Watchmaker François Quentin, founder of the luxury watch company 4N, also in Paris, is using the FashionLab system to collaborate with suppliers and retailers, said Jerome Bergeret, director of FashionLab at Dassault.
“Fashion designers don’t use PLM the same way that engineers do. In fashion PLM is used to keep abreast of trends and consolidate designs and inspirations.”
Innovation from Anywhere
Fashion designers don’t use PLM the same way that engineers do. According to Goyal, in fashion PLM is used to keep abreast of trends and consolidate designs and inspirations.
“In retail, fashion, and apparel, your innovation can come from anywhere,” he said. “If it’s a jeans company coming up with a new jean, they have to understand the United States customers’ preferences and then the trends coming from Tokyo and Italy or Paris or India or Hong Kong. It’s really getting inspiration from trends from so many different parts of the world and still maintaining your brand presence. You don’t want your brand to look completely different in Tokyo and New York.
“For PLM it’s funnel all those different inputs and come up with products that are meaningful to all different tastes but are unique,” he added. “It’s a different world over here in retail, fashion, and apparel than when I was in engineering.”
PLM can handle product complexity whether a company designs a few items with many parts or a number of products that need to be localized to many communities around the globe, said Joe Escoe, PLM strategist at Procter & Gamble. Escoe was a speaker at the 3DExperience Forum sponsored by Dassault Systèmes in November 2012.
Procter & Gamble—headquartered in Cincinnati but with locations around the world—has implemented a PLM system from Dassault.
The consumer product company relies on the system to help with product design and qualification, and to ensure it is using parts in cost-effective ways.

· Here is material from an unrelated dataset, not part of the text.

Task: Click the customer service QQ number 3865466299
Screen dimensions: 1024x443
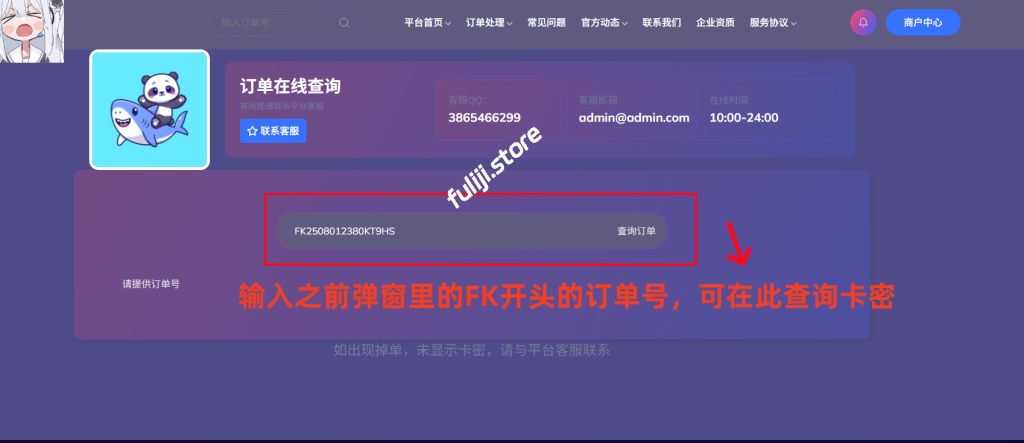Action: (x=484, y=117)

For example, though a razor may be customized for different markets around the world, the PLM system can help ensure that all the critical components of the razor, such as the blade, are identical for all models, Escoe said.

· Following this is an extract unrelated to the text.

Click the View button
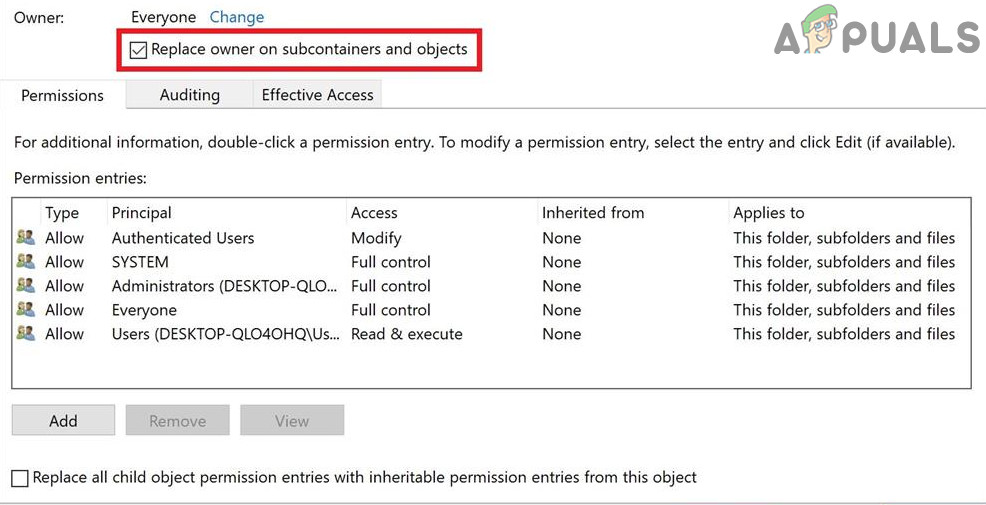Image resolution: width=986 pixels, height=505 pixels. pos(292,421)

Standardization wherever practical streamlines production and cuts down on the number of different parts and components needed from suppliers, he added.

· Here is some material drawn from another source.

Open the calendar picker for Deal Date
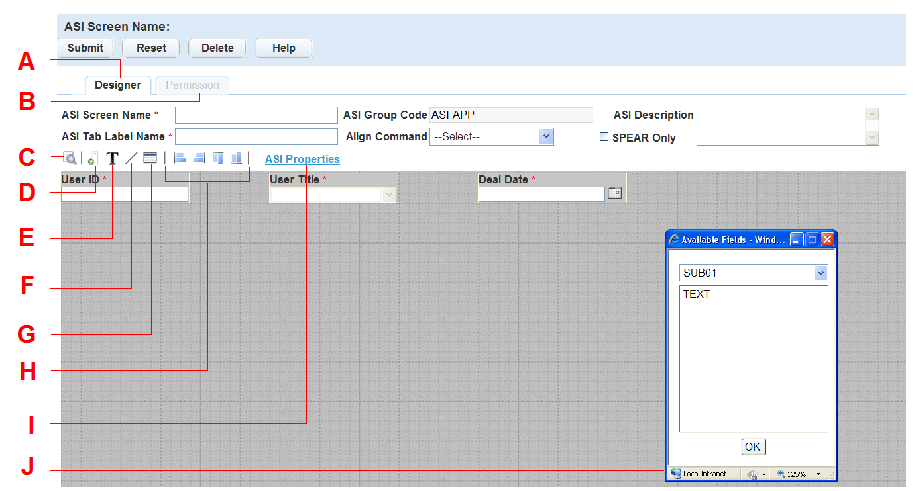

“We want to deliver the same designs everywhere as much as possible,” he said. “So we look at component reuse in our PLM system.”
The system also ensures that employees responsible for moldmaking and for packaging the products are part of the product design cycle, he said.
Fashion-driven industries are using PLM systems in new, idiosyncratic ways, and that means that they can’t simply purchase and implement an existing system the way an engineering company can, Goyal said. Retail-fashion-apparel systems need to be customized with a consultant’s help exactly to their needs.
“Macy’s could never use a system just as it is,” Goyal said. “The technology has to go through various business processes. And the design team and the product development team and the sourcing team will all get a chance to give input and customize it to their needs.”
One thing Goyal has noticed from his work in both the engineering and the retail- fashion-apparel industries is a difference in the time it takes for employees to become enthusiastic about a new PLM system.
“Engineers tend to be more receptive to new systems,” he said. “But when you come to dealing with creative designers, I wouldn’t say the system is a problem, but it takes longer to get them to understand how the new system and process will help them because they need to be comfortable it will make them more creative and not less.”
While engineers may bristle at not being called creative, looking at how PLM systems are used in other fields may give them some fresh perspective on innovative ways to use the software they rely on every day.